# Wiring / Appliance Question



## neel2004 (Apr 21, 2010)

Hey all,

I noticed a few days ago that when I was cooking at my stove (located next to my refrigerator), that I would receive a shock if I leaned an arm on the fridge.  I wouldn't get shocked every time, but it did happen enough that it was pretty annoying, and potentially dangerous if touched with a wet hand or wet skin.  

I figured out that the 110v outlet that the fridge was plugged into has a open ground, so I plugged the fridge into another outlet with an extension cord (I know, not the best idea, but it's temporary till I am able to run a new ground wire).

I haven't been shocked by the fridge since, but I'm not sure if the problem is completely stopped.

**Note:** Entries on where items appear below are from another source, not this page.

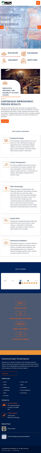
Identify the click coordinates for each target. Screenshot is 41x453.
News (4, 393)
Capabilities (6, 390)
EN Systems (23, 387)
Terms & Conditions (6, 450)
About (4, 384)
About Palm (5, 121)
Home (5, 382)
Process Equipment (25, 390)
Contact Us (5, 373)
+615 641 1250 (11, 415)
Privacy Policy (16, 450)
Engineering (6, 387)
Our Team (5, 395)
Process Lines (24, 382)
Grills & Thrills (11, 428)
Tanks (21, 384)
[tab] (11, 53)
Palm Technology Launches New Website (18, 436)
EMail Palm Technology (13, 417)
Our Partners (23, 393)
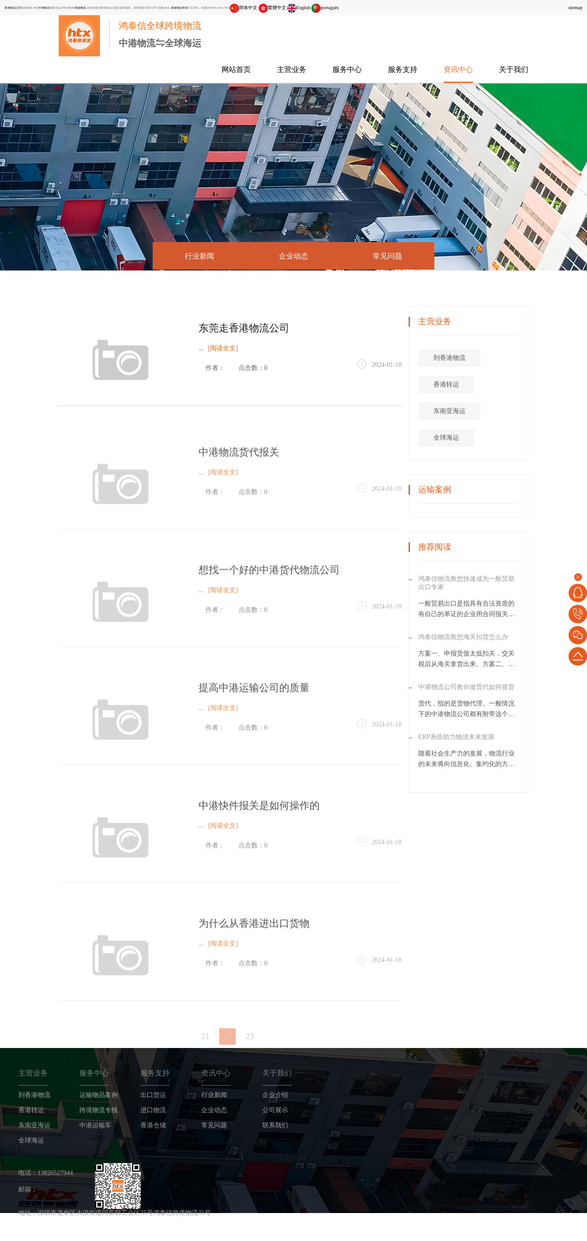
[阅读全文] (223, 349)
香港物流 (80, 7)
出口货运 (153, 1095)
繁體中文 (272, 7)
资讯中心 (458, 69)
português (324, 7)
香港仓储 (153, 1126)
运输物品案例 (98, 1095)
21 (205, 1048)
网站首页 (236, 69)
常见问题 (387, 256)
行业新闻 (199, 256)
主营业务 (291, 69)
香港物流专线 (179, 7)
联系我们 (275, 1126)
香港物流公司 (13, 7)
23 (249, 1048)
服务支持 (402, 69)
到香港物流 (486, 358)
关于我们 (513, 69)
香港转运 (483, 385)
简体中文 (243, 7)
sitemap (575, 7)
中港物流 (44, 7)
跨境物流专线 (98, 1111)
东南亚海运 (486, 411)
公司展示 (275, 1111)
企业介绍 (275, 1095)
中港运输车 (95, 1126)
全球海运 (483, 438)
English (298, 7)
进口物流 (153, 1111)
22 (227, 1048)
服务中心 (347, 69)
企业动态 (293, 256)
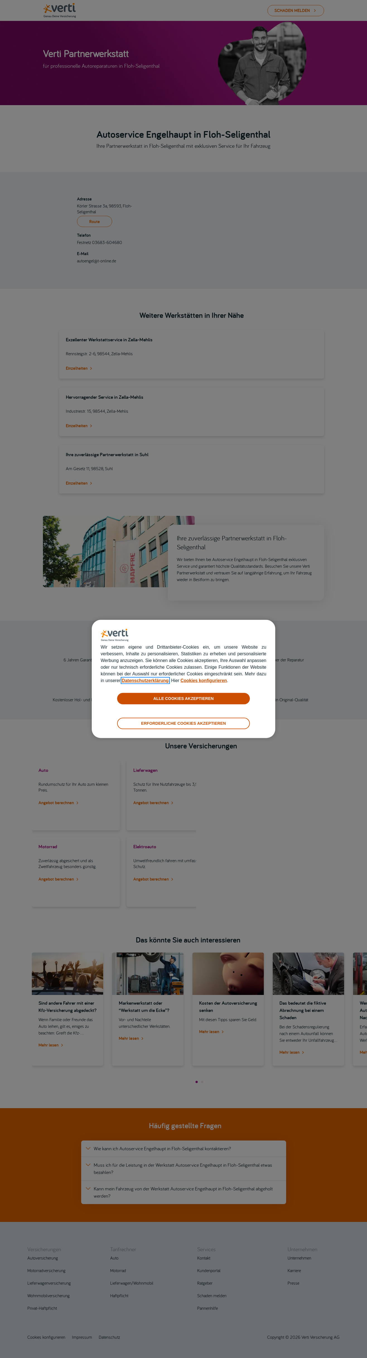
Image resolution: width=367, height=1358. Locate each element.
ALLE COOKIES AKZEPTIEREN (183, 698)
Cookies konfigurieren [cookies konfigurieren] (204, 680)
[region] (183, 679)
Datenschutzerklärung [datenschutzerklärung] (145, 680)
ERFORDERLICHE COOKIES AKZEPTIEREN (183, 723)
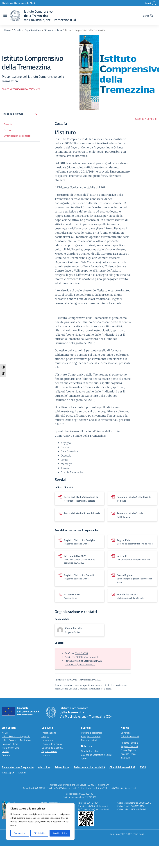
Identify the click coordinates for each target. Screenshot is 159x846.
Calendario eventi (130, 736)
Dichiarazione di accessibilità (89, 767)
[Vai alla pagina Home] (7, 30)
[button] (20, 114)
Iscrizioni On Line (10, 747)
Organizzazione (49, 751)
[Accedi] (150, 3)
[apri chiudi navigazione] (5, 16)
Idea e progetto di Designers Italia (126, 834)
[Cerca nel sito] (148, 16)
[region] (40, 821)
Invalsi (5, 751)
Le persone (47, 740)
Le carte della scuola (52, 747)
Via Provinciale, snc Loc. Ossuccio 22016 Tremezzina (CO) (83, 784)
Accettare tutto (60, 833)
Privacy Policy (62, 767)
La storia (45, 755)
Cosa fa (8, 124)
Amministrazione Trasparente (18, 767)
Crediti (22, 772)
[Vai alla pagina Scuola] (17, 30)
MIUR (5, 733)
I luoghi (45, 736)
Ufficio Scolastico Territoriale (16, 740)
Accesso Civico (128, 754)
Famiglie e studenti (90, 736)
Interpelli (125, 757)
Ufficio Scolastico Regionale (16, 736)
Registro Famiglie (129, 743)
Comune (6, 755)
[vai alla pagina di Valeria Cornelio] (73, 628)
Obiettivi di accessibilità (122, 767)
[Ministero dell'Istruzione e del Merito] (19, 3)
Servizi (7, 130)
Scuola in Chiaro (10, 744)
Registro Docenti (129, 746)
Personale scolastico (91, 733)
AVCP (143, 767)
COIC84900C (90, 797)
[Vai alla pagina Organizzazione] (33, 30)
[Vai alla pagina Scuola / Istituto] (53, 30)
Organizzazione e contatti (17, 136)
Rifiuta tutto (39, 833)
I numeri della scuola (52, 744)
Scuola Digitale (128, 750)
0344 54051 (81, 653)
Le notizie (126, 733)
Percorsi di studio (89, 740)
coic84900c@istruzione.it (85, 657)
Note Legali (8, 772)
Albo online (44, 767)
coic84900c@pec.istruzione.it (80, 664)
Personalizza (19, 833)
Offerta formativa (90, 751)
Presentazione (48, 733)
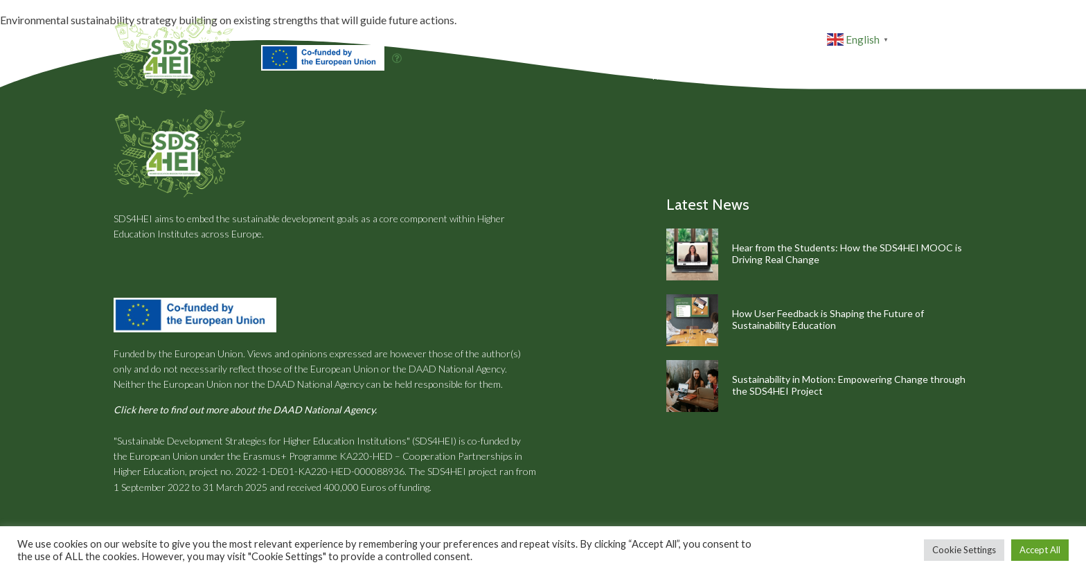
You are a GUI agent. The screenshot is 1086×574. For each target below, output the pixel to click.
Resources (832, 76)
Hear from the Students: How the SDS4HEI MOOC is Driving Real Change (847, 253)
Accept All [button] (1040, 549)
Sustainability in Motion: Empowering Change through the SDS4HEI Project (848, 385)
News (893, 76)
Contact (942, 76)
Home (665, 76)
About (710, 76)
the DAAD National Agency (449, 369)
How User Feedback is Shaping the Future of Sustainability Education (828, 319)
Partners (762, 76)
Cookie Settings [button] (964, 549)
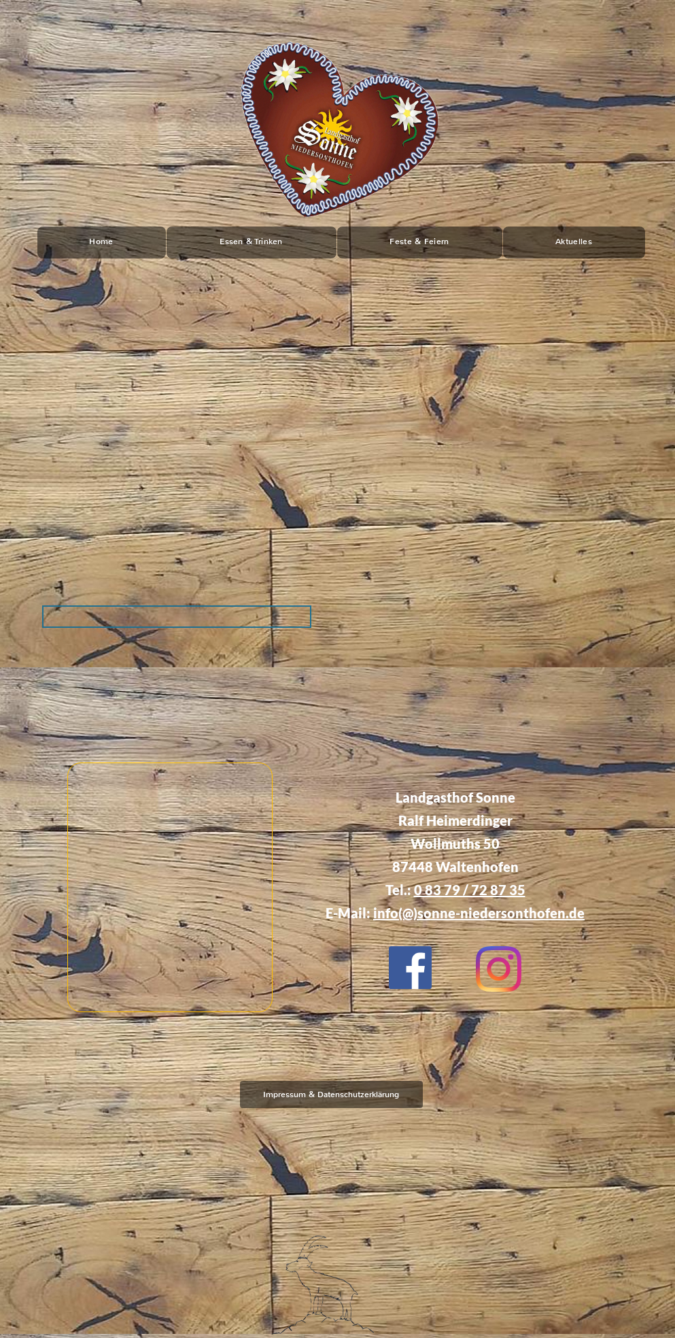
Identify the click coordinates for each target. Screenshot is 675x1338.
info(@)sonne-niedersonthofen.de (479, 913)
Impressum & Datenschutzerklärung (331, 1094)
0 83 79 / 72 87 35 (469, 890)
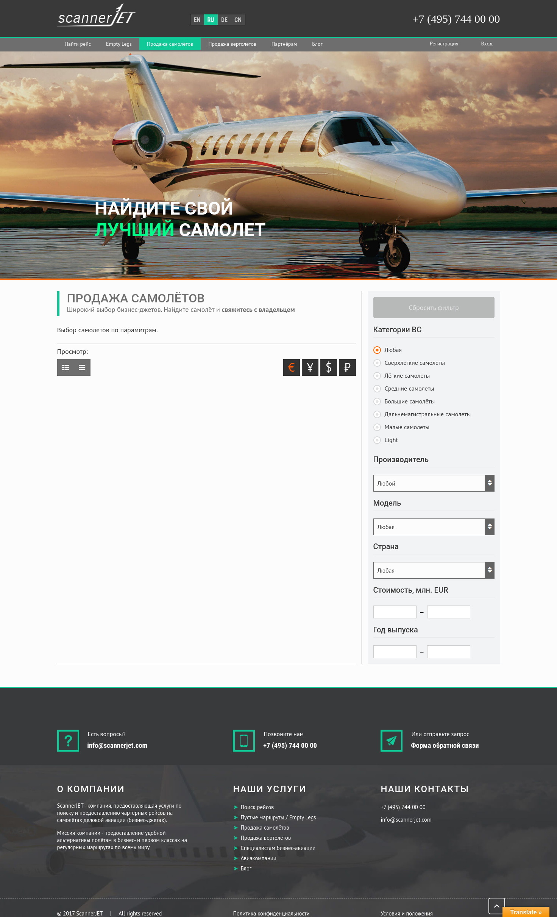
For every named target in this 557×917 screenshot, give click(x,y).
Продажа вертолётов (232, 43)
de (224, 19)
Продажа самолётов (170, 43)
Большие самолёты (410, 401)
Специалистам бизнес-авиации (277, 848)
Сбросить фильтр (434, 307)
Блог (317, 43)
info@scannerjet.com (117, 745)
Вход (486, 43)
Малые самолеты (407, 427)
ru (211, 19)
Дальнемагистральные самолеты (428, 414)
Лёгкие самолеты (407, 375)
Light (391, 440)
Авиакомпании (258, 858)
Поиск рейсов (257, 807)
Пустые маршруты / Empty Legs (278, 817)
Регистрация (444, 43)
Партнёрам (284, 43)
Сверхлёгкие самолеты (415, 362)
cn (238, 19)
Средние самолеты (409, 388)
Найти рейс (78, 43)
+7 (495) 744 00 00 (456, 18)
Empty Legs (119, 43)
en (197, 19)
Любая (393, 349)
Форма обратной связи (445, 745)
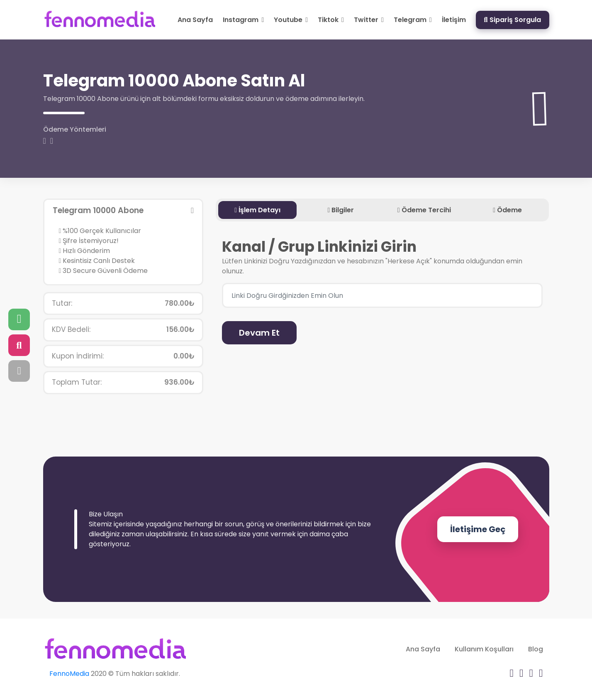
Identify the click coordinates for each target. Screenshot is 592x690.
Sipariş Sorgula (512, 20)
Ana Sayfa (195, 20)
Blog (535, 649)
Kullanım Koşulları (484, 649)
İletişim (454, 20)
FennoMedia (69, 673)
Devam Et (259, 333)
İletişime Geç (477, 529)
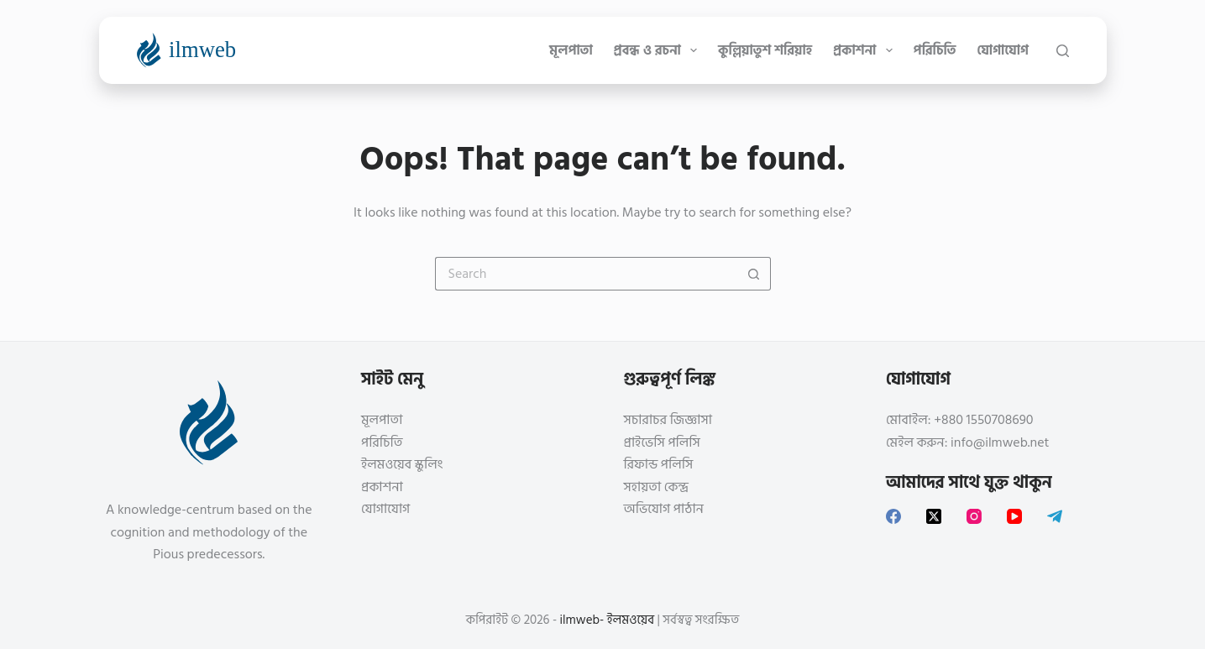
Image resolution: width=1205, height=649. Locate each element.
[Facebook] (893, 516)
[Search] (1062, 50)
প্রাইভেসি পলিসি (662, 442)
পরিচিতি (935, 50)
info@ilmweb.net (1000, 442)
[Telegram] (1054, 516)
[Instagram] (974, 516)
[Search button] (754, 273)
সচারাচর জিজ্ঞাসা (668, 420)
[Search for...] (586, 273)
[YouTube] (1014, 516)
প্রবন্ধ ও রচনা (659, 50)
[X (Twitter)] (933, 516)
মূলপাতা (571, 50)
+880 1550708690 (983, 420)
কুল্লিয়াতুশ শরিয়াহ (765, 50)
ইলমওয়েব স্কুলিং (402, 464)
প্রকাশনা (866, 50)
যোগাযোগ (1003, 50)
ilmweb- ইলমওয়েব (607, 620)
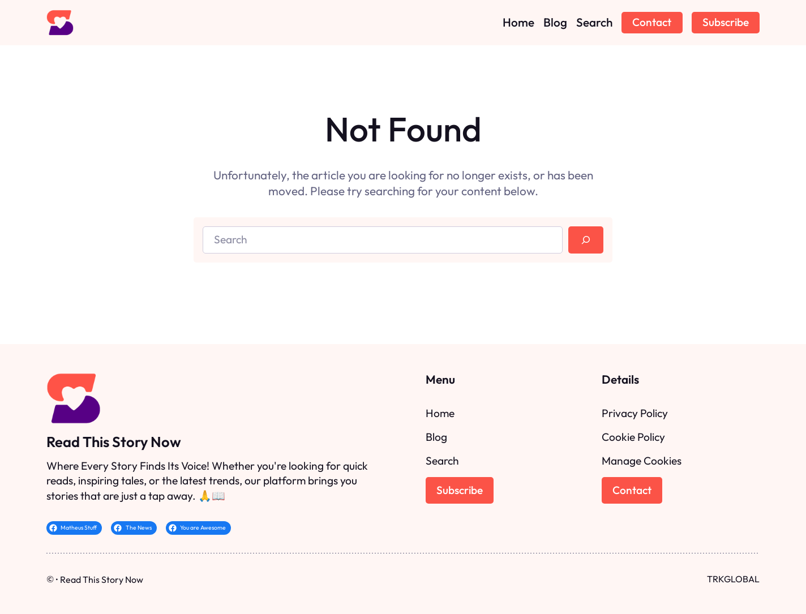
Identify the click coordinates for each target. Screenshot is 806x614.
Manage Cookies (641, 460)
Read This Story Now (113, 441)
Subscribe (725, 22)
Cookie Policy (633, 437)
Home (440, 413)
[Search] (585, 240)
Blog (436, 437)
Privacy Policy (635, 413)
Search (442, 460)
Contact (651, 22)
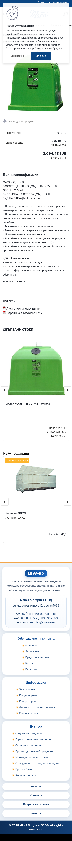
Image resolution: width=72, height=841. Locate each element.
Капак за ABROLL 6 (17, 513)
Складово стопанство (29, 745)
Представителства (37, 657)
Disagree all (18, 56)
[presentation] (4, 390)
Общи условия (28, 713)
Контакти (31, 645)
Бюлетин (31, 669)
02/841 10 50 (30, 614)
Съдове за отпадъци (28, 733)
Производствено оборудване (34, 751)
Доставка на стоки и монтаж (37, 707)
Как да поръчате (29, 695)
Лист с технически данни (21, 308)
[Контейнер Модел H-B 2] (36, 80)
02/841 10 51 (48, 614)
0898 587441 (29, 618)
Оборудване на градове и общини (37, 763)
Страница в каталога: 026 (22, 313)
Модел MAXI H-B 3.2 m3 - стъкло (27, 404)
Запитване (32, 651)
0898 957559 (49, 618)
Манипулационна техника (32, 757)
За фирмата (27, 689)
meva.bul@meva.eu (41, 622)
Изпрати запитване (36, 804)
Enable (41, 56)
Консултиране (28, 701)
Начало (36, 786)
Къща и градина (25, 775)
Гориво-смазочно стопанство (34, 739)
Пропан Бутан (24, 769)
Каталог (30, 663)
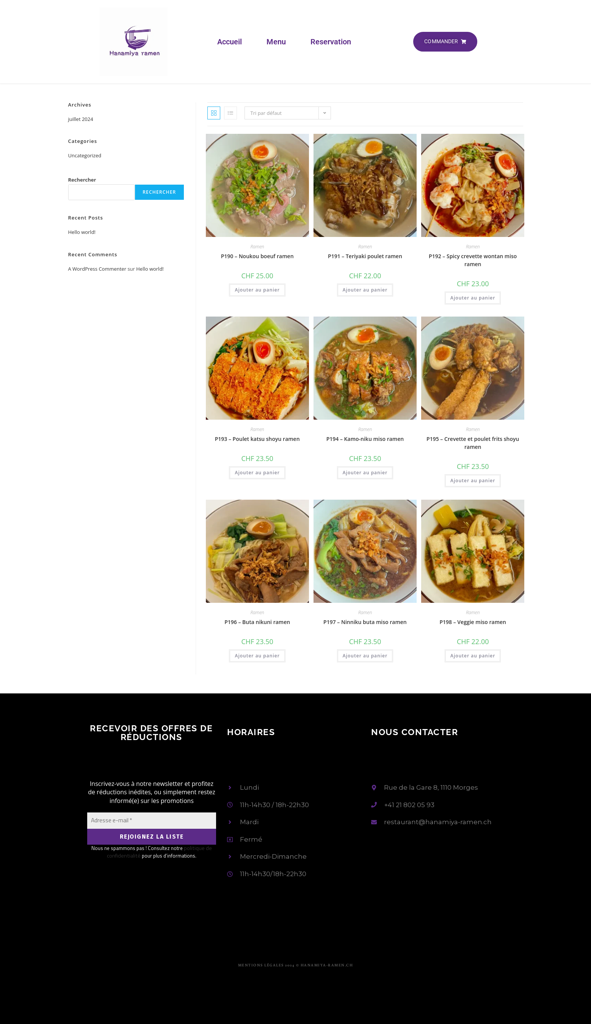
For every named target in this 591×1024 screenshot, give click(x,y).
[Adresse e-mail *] (151, 820)
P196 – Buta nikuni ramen (257, 622)
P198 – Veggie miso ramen (472, 622)
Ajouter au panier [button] (257, 290)
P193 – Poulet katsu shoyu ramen (257, 438)
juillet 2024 (80, 119)
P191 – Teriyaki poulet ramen (365, 256)
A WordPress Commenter (97, 268)
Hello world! (82, 232)
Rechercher (82, 179)
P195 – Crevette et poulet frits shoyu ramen (472, 442)
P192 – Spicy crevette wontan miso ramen (473, 260)
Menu (276, 41)
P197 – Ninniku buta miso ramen (365, 622)
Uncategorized (85, 155)
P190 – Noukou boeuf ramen (257, 256)
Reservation (330, 41)
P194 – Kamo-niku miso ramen (365, 438)
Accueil (229, 41)
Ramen (257, 246)
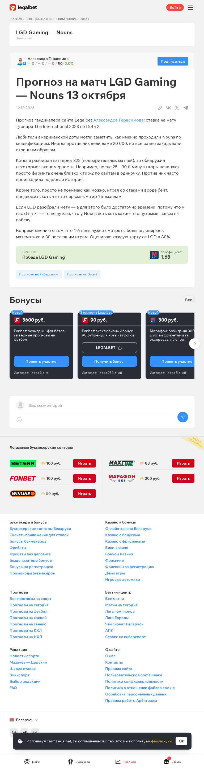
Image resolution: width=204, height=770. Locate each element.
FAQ (13, 687)
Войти (175, 7)
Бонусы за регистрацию (31, 566)
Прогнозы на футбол (28, 611)
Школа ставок (23, 668)
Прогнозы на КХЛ (26, 630)
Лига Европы (117, 617)
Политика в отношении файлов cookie (140, 687)
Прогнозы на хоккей (28, 617)
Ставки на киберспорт (125, 636)
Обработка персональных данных (136, 694)
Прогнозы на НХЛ (26, 636)
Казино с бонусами (122, 535)
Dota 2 (84, 19)
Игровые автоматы (122, 579)
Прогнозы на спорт (40, 19)
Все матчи (114, 598)
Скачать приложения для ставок (39, 535)
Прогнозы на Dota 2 (82, 274)
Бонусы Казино (119, 554)
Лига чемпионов (120, 611)
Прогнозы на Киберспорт (38, 274)
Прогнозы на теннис (28, 624)
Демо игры (115, 573)
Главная (16, 19)
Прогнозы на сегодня (29, 605)
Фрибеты (18, 547)
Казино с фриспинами (125, 541)
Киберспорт (67, 19)
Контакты (114, 662)
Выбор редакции (25, 681)
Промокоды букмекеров (32, 573)
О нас (110, 656)
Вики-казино (116, 547)
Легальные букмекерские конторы (41, 447)
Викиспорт (19, 675)
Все (188, 299)
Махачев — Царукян (28, 662)
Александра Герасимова (118, 120)
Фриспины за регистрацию (129, 566)
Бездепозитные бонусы (31, 560)
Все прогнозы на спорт (31, 598)
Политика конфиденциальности (134, 681)
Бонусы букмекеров (28, 541)
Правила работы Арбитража (131, 700)
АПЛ (109, 630)
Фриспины (114, 560)
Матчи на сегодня (121, 605)
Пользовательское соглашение (133, 675)
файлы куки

Would the ground fault cause the exterior of the fridge to be electrified, or is there a deeper problem with the fridge wiring? 

Thanks for your help ahead of time.


----------



## Cork-Guy (Apr 22, 2010)

http://personal.cha.bellsouth.net/j/o/johngd/files/rv/gfi.pdf  Enjoy


----------



## frozenstar (Apr 22, 2010)

neel2004 said:


> Hey all,
> 
> I noticed a few days ago that when I was cooking at my stove (located next to my refrigerator), that I would receive a shock if I leaned an arm on the fridge.  I wouldn't get shocked every time, but it did happen enough that it was pretty annoying, and potentially dangerous if touched with a wet hand or wet skin.
> 
> ...



dang! I hate that feeling... I hate being grounded by any appliances! 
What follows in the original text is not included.